James McBride ’79 is a bestselling author and musician. His memoir, The Color of Water, is the story of his white, widowed Jewish mother, who raised 12 black children in New York City.An American classic and required reading in high schools and colleges across America, The Color of Water has sold almost two million copies worldwide, spent more than two years on the New York Times bestseller list, and is published in more than 16 languages.
McBride’s debut novel, Miracle at St. Anna (Riverhead Books) is the story of a friendship between an African American soldier and an Italian boy in Tuscany, Italy, during World War II. It is based on the true experiences of the all-black 92nd Division Regiment.
The book sold 70,000 copies and was ignored by every major Hollywood producer until one afternoon McBride picked up his phone and to his astonishment heard the voice of Wexler-Award recipient and American film icon Spike Lee on the other end. Lee’s promise: “We will not let 92nd Division down.” He was as good as his word.
This fall, Lee’s powerful, sweeping epic, Miracle at St. Anna, staring an international cast of Americans, Italians and Germans, will be released by Disney/ Touchstone. Written by McBride under Lee’s tutelage, it was produced by Black Butterfly Productions of Rome and Lee’s Forty Acres and a Mule Productions of Brooklyn, New York.
McBride’s newest novel, Song Yet Sung, released in February, 2008, is the highly charged story of an escaped female runaway slave who is haunted by disturbing dreams of the future as she desperately eludes a skilled slave catcher in pre-civil war Maryland. The book will be released in February 2008.
McBride is a former staff writer for The Washington Post, People Magazine, and The Boston Globe. His work has also appeared in Essence, Rolling Stone, and The New York Times. His April, 2007 National Geographic story, entitled “Hip Hop Planet,” is considered a respected treatise on African American music and culture.

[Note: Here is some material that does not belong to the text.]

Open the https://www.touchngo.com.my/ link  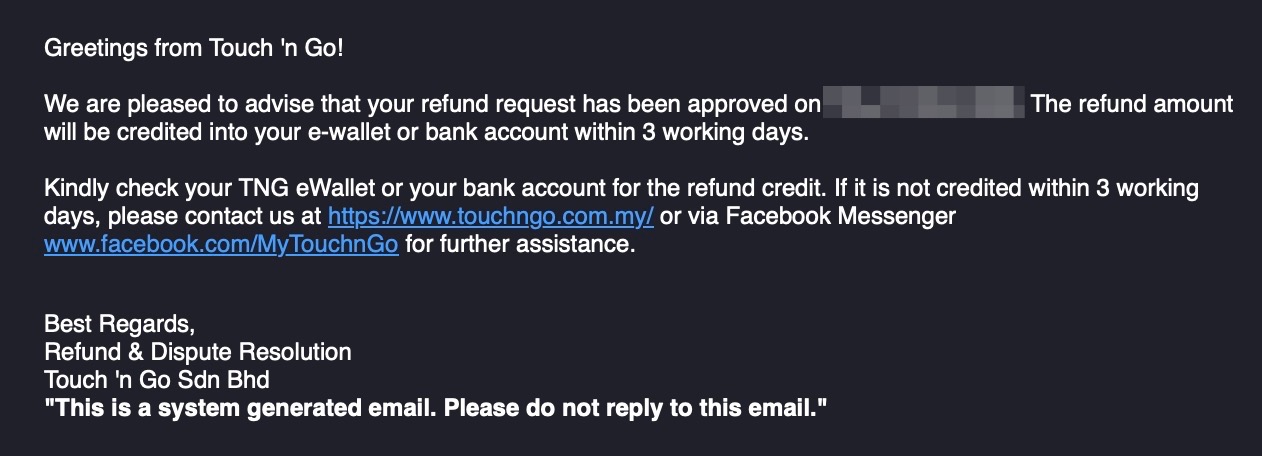(x=491, y=216)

McBride is a tenor saxophonist and songwriter. As a tenorman, he has performed or toured with Little Jimmy Scott, Carla Cook, and Rachelle Ferrell, among others. He has written songs (music and lyrics) for Anita Baker, Grover Washington JR., and Gary Burton, Everett Harp, and even for the PBS television character, Barney.
He is the recipient of The 1993 Stephen Sondheim Award, and the 1994 ASCAP Richard Rodgers Award for his work as a musical theater composer. His 2003 Ô”Riffin’ and Pontificatin’” Jazz Tour was captured in a Comcast documentary. Yet he calls himself “a musical version of Sad Sack.”
McBride is a Brooklyn native and a graduate of New York City public schools. He studied composition at The Oberlin Conservatory of Music and received his Masters in Journalism from Columbia University in New York at age 22. He is currently a Distinguished Writer in Residence at New York University. He is married with three children. He lives in Pennsylvania and New York.